**TEXT SHOWN:**
============================================================

Pets at birth do not increase allergic disease in at-risk children
Article first published online: 28 AUG 2012
© 2012 Blackwell Publishing Ltd
Clinical & Experimental Allergy
Volume 42, Issue 9, pages 1377–1385, September 2012
How to Cite
C. J. Lodge, A. J. Lowe, L. C. Gurrin, M. C. Matheson, A. Balloch, C. Axelrad, D. J. Hill, C. S. Hosking, S. Rodrigues, C. Svanes, M. J. Abramson, K. J. Allen and S. C. Dharmage, Clinical & Experimental Allergy, 2012 (42) 1377–1385.
- Issue published online: 28 AUG 2012
- Article first published online: 28 AUG 2012
- Accepted manuscript online: 14 MAY 2012 01:43PM EST
- Manuscript Accepted: 30 APR 2012
- Manuscript Revised: 23 APR 2012
- Manuscript Received: 1 FEB 2012
- birth cohort;
- hay fever;
The literature is contradictory concerning pet exposure and risk of allergic disease in childhood especially among those with a family history of allergy.

============================================================

**DATA SHOWN:**
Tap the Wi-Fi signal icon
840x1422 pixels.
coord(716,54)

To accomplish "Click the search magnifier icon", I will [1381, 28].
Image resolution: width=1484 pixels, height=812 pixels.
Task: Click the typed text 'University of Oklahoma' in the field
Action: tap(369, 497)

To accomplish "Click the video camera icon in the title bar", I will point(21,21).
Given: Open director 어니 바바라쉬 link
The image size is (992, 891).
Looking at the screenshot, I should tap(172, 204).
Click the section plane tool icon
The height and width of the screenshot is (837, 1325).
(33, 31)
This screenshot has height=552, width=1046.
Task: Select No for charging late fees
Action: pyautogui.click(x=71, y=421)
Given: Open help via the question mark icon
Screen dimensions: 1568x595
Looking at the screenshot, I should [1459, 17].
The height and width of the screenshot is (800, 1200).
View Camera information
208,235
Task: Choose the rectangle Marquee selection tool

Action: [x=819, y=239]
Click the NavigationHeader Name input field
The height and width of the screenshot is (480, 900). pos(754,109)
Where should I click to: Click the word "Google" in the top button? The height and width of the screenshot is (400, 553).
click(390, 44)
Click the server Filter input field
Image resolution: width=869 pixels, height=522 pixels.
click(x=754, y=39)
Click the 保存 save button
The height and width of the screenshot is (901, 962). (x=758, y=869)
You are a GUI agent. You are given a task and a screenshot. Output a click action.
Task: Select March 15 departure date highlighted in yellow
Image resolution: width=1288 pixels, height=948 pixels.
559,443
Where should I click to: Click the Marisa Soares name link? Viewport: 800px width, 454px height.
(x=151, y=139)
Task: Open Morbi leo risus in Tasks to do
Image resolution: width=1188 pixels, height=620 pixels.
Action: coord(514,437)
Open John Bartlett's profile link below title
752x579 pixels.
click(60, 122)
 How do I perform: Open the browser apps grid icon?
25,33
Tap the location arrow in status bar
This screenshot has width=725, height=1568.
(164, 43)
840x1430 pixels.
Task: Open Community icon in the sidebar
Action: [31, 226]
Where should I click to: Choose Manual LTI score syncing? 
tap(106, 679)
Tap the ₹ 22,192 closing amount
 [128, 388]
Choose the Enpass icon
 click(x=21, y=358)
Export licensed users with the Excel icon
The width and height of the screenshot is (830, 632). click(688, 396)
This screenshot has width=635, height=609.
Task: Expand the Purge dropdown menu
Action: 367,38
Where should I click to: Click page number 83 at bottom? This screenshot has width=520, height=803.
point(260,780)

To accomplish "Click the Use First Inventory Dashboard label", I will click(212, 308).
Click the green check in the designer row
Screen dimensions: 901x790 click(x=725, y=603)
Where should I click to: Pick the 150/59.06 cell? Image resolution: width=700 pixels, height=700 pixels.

============================================================

**QUESTIONS:**
1) The pets-and-allergy article has a bulleted list of dated publication milestones. List each entry with its date as given.
2) Retype the part of the pets-and-allergy article starting with "- Issue published" and going on through "history of allergy.".

**RESPONSES TO THE TASKS:**
1)
- Issue published online: 28 AUG 2012
- Article first published online: 28 AUG 2012
- Accepted manuscript online: 14 MAY 2012 01:43PM EST
- Manuscript Accepted: 30 APR 2012
- Manuscript Revised: 23 APR 2012
- Manuscript Received: 1 FEB 2012

2)
- Issue published online: 28 AUG 2012
- Article first published online: 28 AUG 2012
- Accepted manuscript online: 14 MAY 2012 01:43PM EST
- Manuscript Accepted: 30 APR 2012
- Manuscript Revised: 23 APR 2012
- Manuscript Received: 1 FEB 2012
- birth cohort;
- hay fever;
The literature is contradictory concerning pet exposure and risk of allergic disease in childhood especially among those with a family history of allergy.